[Problem to work on] Could you return the lines below exactly, from the first line up to and including the line that holds "Given: Click the quote icon of the first note"?

[Data under study]

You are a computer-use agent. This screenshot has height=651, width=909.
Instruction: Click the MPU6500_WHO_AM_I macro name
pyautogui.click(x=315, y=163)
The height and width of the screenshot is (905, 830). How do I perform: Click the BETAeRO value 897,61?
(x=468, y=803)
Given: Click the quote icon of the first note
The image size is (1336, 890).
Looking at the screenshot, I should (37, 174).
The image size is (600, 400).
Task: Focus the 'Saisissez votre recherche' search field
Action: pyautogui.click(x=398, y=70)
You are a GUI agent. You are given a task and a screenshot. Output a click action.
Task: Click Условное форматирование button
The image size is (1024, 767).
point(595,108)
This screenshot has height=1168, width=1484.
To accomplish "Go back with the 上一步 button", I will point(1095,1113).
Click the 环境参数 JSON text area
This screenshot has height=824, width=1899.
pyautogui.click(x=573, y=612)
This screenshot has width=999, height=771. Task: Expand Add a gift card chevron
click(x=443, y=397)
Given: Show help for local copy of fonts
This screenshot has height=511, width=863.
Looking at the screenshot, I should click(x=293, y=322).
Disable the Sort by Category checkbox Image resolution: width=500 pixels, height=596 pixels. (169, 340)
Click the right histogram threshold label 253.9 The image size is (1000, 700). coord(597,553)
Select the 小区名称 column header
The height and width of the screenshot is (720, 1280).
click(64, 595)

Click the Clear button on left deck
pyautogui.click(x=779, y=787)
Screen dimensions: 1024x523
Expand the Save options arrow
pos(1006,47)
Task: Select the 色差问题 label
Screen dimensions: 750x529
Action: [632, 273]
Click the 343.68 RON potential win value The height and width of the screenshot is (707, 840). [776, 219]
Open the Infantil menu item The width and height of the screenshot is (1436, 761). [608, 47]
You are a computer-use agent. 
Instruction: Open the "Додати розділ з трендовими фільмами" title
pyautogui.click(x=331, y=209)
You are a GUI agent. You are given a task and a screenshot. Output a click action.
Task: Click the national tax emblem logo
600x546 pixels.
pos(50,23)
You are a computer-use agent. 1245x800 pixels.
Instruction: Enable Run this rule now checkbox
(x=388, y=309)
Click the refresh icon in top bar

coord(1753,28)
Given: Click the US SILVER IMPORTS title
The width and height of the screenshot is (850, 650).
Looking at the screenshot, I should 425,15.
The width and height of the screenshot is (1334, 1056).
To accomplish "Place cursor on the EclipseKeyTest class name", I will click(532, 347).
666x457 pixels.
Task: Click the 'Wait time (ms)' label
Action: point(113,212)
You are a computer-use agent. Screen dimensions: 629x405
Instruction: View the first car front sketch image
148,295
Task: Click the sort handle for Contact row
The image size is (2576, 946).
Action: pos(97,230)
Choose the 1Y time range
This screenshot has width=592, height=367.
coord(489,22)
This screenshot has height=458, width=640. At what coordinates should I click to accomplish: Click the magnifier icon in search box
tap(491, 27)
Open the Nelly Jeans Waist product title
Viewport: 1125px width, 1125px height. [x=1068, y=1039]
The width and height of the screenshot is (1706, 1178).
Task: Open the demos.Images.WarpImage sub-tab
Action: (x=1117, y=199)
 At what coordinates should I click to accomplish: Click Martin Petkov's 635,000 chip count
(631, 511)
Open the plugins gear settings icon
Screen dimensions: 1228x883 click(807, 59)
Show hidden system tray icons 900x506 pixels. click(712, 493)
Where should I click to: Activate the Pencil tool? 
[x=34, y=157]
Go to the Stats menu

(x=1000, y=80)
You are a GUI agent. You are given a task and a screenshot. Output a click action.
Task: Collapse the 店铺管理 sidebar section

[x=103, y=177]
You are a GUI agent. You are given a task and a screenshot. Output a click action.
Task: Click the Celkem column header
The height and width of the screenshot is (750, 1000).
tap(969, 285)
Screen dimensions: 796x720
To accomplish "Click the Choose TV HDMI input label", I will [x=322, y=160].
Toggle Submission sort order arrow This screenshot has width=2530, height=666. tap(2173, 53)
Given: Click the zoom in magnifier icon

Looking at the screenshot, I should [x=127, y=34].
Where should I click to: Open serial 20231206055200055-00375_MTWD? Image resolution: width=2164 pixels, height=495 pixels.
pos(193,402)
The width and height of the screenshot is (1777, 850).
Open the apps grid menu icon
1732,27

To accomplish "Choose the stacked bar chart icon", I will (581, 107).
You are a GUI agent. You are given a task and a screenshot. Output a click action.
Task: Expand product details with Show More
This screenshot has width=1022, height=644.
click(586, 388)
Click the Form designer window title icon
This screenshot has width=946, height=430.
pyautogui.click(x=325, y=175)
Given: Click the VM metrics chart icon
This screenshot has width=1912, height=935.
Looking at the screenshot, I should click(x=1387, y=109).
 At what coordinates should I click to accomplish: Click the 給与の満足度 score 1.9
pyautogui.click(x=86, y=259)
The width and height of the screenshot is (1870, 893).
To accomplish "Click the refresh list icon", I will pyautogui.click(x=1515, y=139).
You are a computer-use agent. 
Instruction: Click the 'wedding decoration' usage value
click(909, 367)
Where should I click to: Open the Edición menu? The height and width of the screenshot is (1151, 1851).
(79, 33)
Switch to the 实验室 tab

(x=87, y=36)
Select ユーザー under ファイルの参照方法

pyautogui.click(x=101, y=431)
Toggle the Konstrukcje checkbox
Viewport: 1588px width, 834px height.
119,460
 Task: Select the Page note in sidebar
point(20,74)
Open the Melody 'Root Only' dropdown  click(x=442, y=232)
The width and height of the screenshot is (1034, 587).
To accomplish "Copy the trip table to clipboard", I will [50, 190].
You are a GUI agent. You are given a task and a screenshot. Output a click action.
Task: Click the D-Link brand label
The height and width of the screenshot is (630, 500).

[Task result]
You are a computer-use agent. This screenshot has height=651, width=909.
Instruction: Click the MPU6500_WHO_AM_I macro name
pyautogui.click(x=315, y=163)
The height and width of the screenshot is (905, 830). How do I perform: Click the BETAeRO value 897,61?
(x=468, y=803)
Given: Click the quote icon of the first note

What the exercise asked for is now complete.